The complexity and scale involved in manufacturing advanced chips pose a serious challenge to any company or government trying to take Samsung’s lead.
In the bowels of an inconspicuous tower building on the company’s campus in Hwaseong, south of Seoul, a mechanical arm suspended from the ceiling picks up a plastic container containing a stack of wafers – thin slices of silicon extracted from sand – and whistles it. his next destination. For approximately three months, the wafers will go through a series of automated steps, including etching, cleaning, and circuit drawing. Some of these processes will be repeated hundreds of times.
Samsung accounted for 15 percent of the total worldwide production capacity of these wafers at the end of 2020. This put the company ahead of Taiwan Semiconductor Manufacturing Company, the world’s largest producer of processor chips, and memory chip rivals Micron and SK Hynix.
Samsung has also cited its intellectual property leadership and technical experience as evidence that it could defend its position.
Chief among these is the use of extreme ultraviolet lithography in the production of Dram chips. EUV is a step change from deep ultraviolet lithography, which means that increasingly finer circuits can be drawn onto the chips. The result is much more power and energy efficiency.
Samsung, TSMC and Intel use EUV technology to create advanced advanced processor chips. But the South Korean company said it was ahead of its competitors in rolling out the technology in Dram chips, using its joint research and development center for both processor chips and memory.
Spending by Asia’s largest chip makers has also fallen below promised by Washington, Brussels and even Beijing.
IC Insights, the market research group, said Samsung has spent $ 93.2 billion over the past three years on its semiconductor business, double that of all semiconductor suppliers in China combined.

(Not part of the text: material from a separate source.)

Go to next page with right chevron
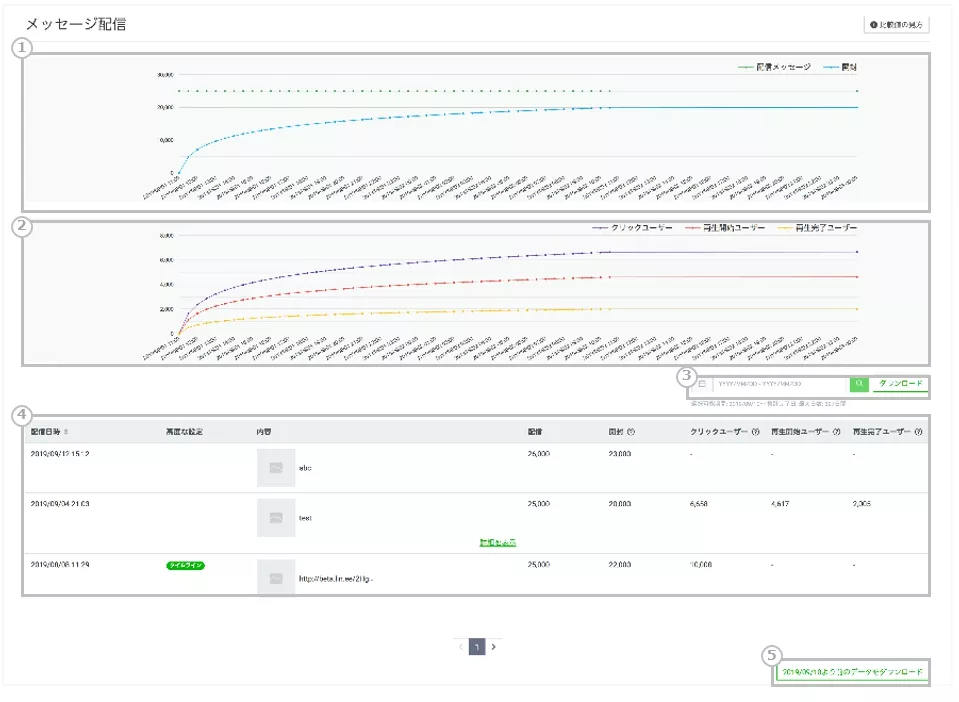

‘Can governments such as the EU, the US and China. . . overtaking in the [semiconductor] technology race with Samsung and TSMC? Considering how far behind they are. . . governments should spend a minimum of $ 30 billion a year for a minimum of five years to have a reasonable chance of success, ”said IC Insights.
Samsung increased capital expenditures for its processor chip business through 2030 by Won38tn to Won171tn ($ 151.4 billion) on Thursday. It also announced a new plant in Pyeongtaek that produces high-quality Dram and processor chips using EUV technology. Moon Jae-in, South Korea’s president, also confirmed extensive tax breaks for chip research and manufacturing facilities, in an effort to counter measures from Beijing and Washington.
Nonetheless, Chinese challengers are slowly making gains.
Dan Wang, a Shanghai-based tech analyst at Gavekal Dragonomics, pointed to Yangtze Memory Technologies and Changxin Memory Technologies, which have cornered about 3 percent of their respective Nand and Dram markets.
“Both companies have hired a large number of Korean engineers, who make up the bulk of the global memory chip talent. Most in the industry today expect YMTC to become a major global player within three to five years, ”Wang wrote in a note.
Bain’s Sinha said China’s chip industry is slowly showing signs of moving away from technologies of “Western origin.” But he cautioned that he did not expect established players in the global industry to change in the next three to five years.
“Alternatives are emerging that allow the ecosystem in China to continue to develop richly.”